Transportation factoring allows trucking and freight bill business owners to expand their businesses, take care of maintenance and insurance, and pay for repairs as needed. Trucking companies often factor invoices because it is easier and faster than paying interest on lines of credit and bank loans. It’s also simpler than juggling multiple financing vendors or collecting those invoices yourself.
Let’s dig into the things you can do when you work with a factoring company.
If your dream is to run a big freight company, you need drivers. However, drivers want to be paid regularly and don’t take kindly to delayed paychecks. You need to afford regular and reliable paychecks to keep your drivers on staff. When you must wait 30, 60, or 90 days for your customers to pay their bills, it makes it hard to keep up.
Drivers talk to each other, and they know who pays on time. They don't keep it a secret. When you can meet payroll like clockwork, you become a reputable employer who can attract and retain the best talent. With more drivers, you increase your productivity and industry reputation.
More than just drivers, you can begin hiring support staff, lease office space, and do everything a big business owner does as the company grows.

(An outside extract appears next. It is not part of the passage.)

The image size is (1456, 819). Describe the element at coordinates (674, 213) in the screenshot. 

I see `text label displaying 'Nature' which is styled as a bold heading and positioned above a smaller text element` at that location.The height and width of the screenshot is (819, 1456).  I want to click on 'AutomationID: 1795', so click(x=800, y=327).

You can afford incentives to retain qualified drivers and other employees, keeping turnover (which is expensive) low.
Repair or Replace an Engine
Engines are not cheap, and essential truck parts don’t grow on trees. You aren't making money when your truck is not on the road. However, waiting for customers to pay invoices so you can afford repairs and maintenance delays putting your truck safely on the road. It’s a catch-22.
Factoring your invoices puts cash in your pocket now, not later. When you can rely on a steady source of cash, you can repair and replace engines when needed and get your equipment back on the road. When you can perform maintenance on a regular basis, you reduce equipment downtime and probably save yourself some money in the long run.
Make a Down Payment
Do you want to purchase a new truck or lease office or garage space? Invoice factoring does not show up in your books as a debt. When you need to apply for a traditional loan, the bank has no reason to refuse based on your ledger.

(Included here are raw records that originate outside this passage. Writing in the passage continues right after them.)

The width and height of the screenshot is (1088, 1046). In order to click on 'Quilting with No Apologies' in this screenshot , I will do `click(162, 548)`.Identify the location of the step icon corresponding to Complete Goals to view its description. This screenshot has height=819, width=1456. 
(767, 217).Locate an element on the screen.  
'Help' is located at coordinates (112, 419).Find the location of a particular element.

Banks often use the excuse of multiple loans and debts to charge high interest rates or deny financing altogether. Factoring invoices removes a source of debt, helping you obtain favorable terms. Some factors also provide traditional loan services. If you need more than factoring, you can continue to work with a trusted partner.
Pay Taxes, Registration Fees, or Insurance Premiums
While your customers have one to three months to pay what they owe you, you are on the hook for bills with specific due dates. If you miss those dates, your finances take a hit. If you take care of expenses using a credit card, you may wind up owing more in interest or penalties.

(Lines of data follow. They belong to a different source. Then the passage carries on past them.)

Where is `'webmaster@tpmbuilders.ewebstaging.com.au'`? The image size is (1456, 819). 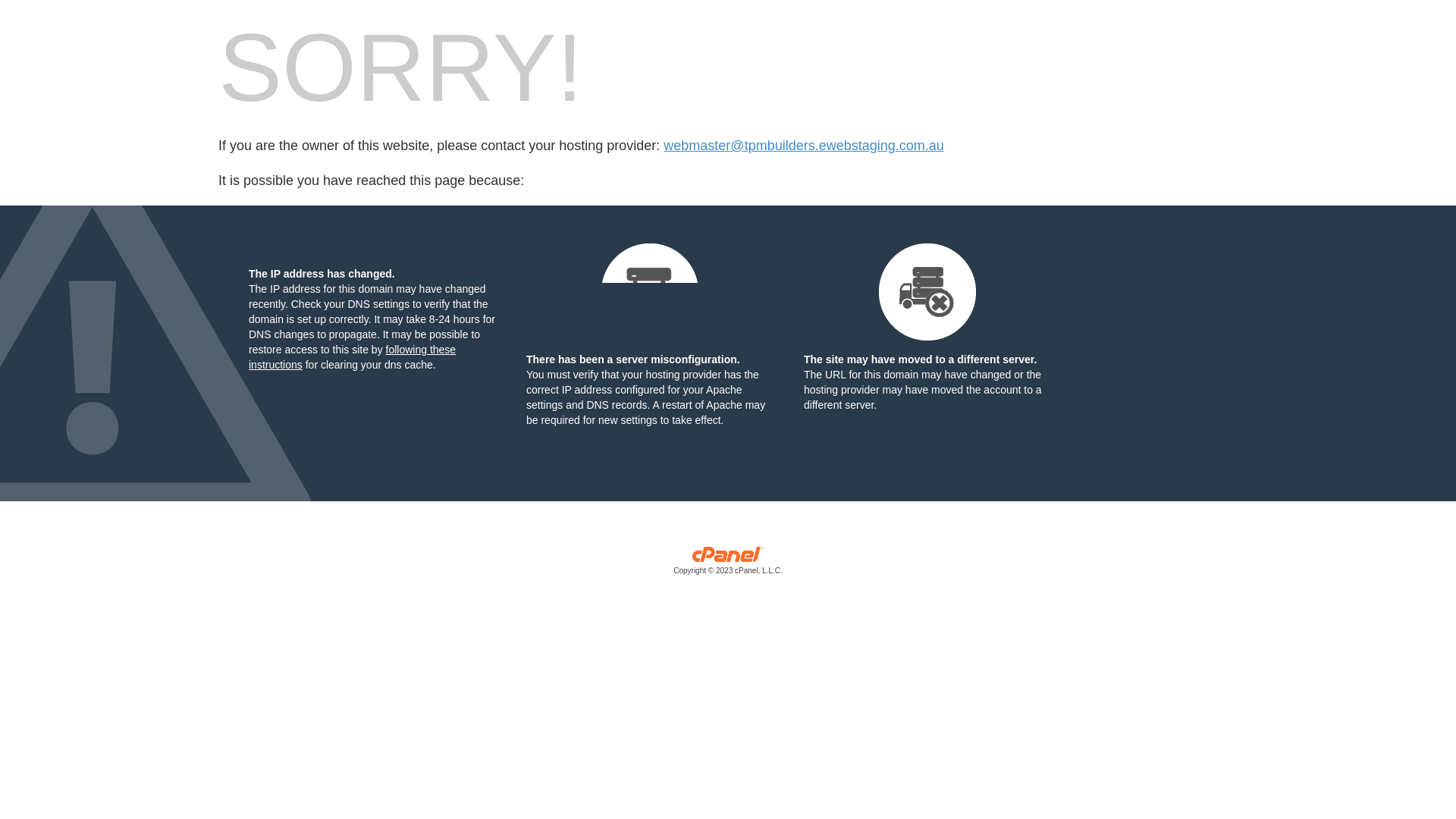 'webmaster@tpmbuilders.ewebstaging.com.au' is located at coordinates (802, 146).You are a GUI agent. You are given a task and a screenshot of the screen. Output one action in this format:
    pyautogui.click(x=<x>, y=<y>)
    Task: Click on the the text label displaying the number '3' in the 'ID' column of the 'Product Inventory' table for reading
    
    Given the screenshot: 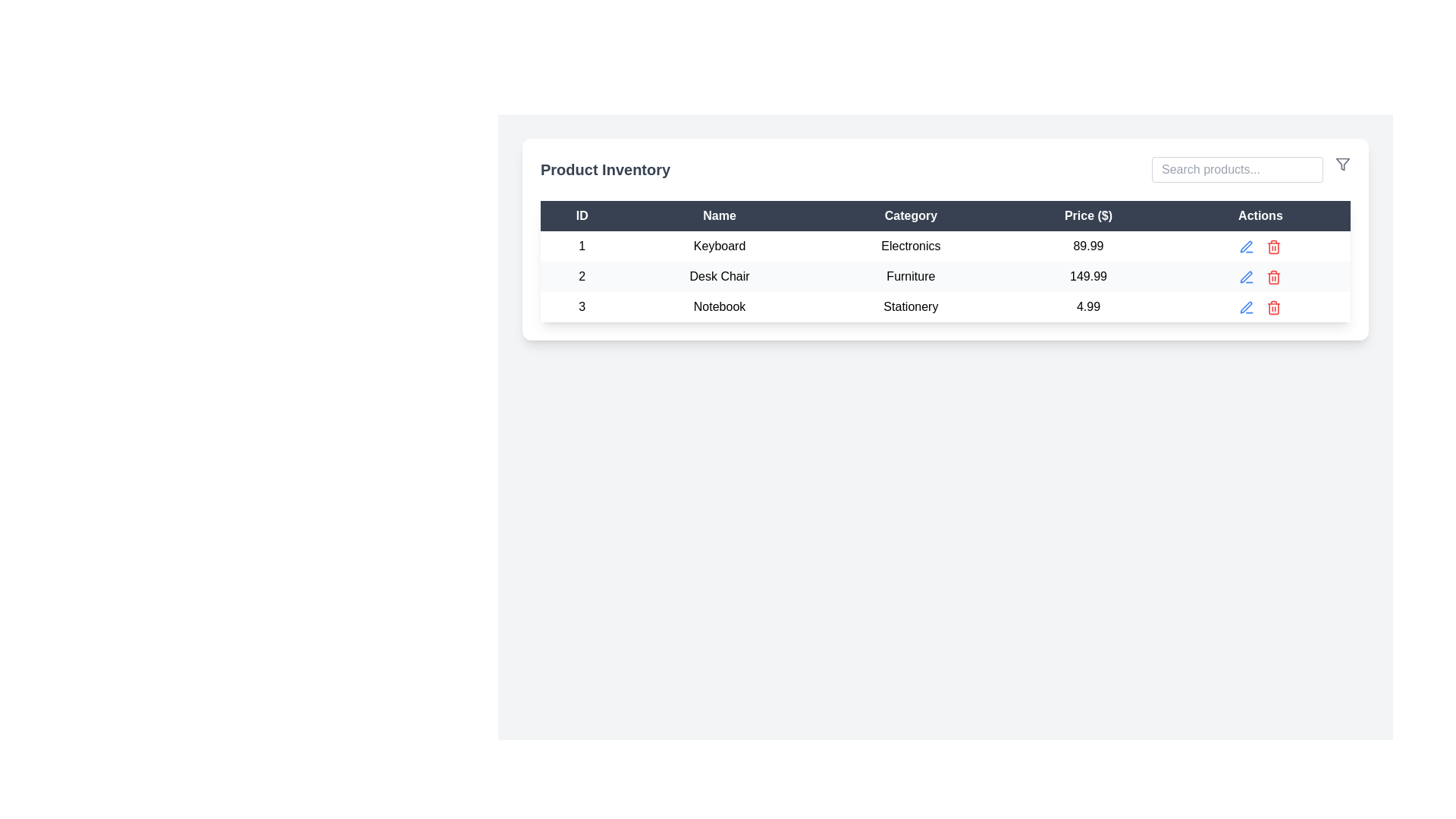 What is the action you would take?
    pyautogui.click(x=581, y=307)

When you don’t pay taxes on time, the IRS is unhappy. You pay interest, fees, and penalties on your unpaid tax balance and create a headache for yourself. If you don't pay insurance or registration, you are out of compliance, which invites a slew of other problems for your business.
Factor invoices, and you have the cash in hand when bills come due. You won’t owe interest on it, and you can rely on ready cash every time registration, insurance premiums, and taxes arrive in your mailbox.
Grow Your Business
It’s hard to make a business plan with an unstable cash flow. Without a business plan, business growth is unlikely. Let's face it: the average time it takes a customer to pay an invoice is 40 days. Not only that, but almost two-thirds of customers may default on their bill entirely, leaving you in the lurch.
Factoring invoices ensures you receive cash almost immediately. You can use that cash to pay for maintenance, compliance, payroll, and other expenses on time, avoiding penalties. A regular cash flow means you can take advantage of deals as they occur, like discounts on equipment, tires, or buildings.
When you can predict your cash flow, it’s easier to take on more loads because you can keep your equipment in good repair and have money to pay for fuel. Your business becomes reliable, attracting more customers and work.
As your business grows, so does your cash flow. Your financing through factoring is limited only by the amount you invoice. As the money rolls in and you hire and retain talent, you can purchase more equipment and increase your productivity with less risk. Remain an owner-operator if you prefer, or start building a trucking empire with your name on it. Factoring your invoices can help either way.
Factoring Can Help
Now you know why trucking companies use factoring; it’s because they know a good deal when they see one. Traditional bank loans and credit cards add expenses to your ledger, and loans show up as debt on your books, making borrowing more expensive. Waiting for customers to pay invoices creates gaps in your cash flow, and it becomes difficult to keep up with payroll, insurance, fuel, and other bills.
Factoring ensures you deal with creditworthy brokers and other customers while putting cash in your account or on your fuel card within a couple of days (or less) of submitting an invoice. Using a factor can also steer you into better business practices. When you apply for services, one thing factors look at is the size of your customer base. When your customer base is broader than a single broker or shipper, you present less risk.
Factoring supplies services other than money. It ensures you deal with customers that pay their bills and can help you with other forms of financing, offer you discounts, and provide other services your bank won’t.
If a steady cash flow and letting someone else take care of collections sounds appealing, consider factoring your freight bills.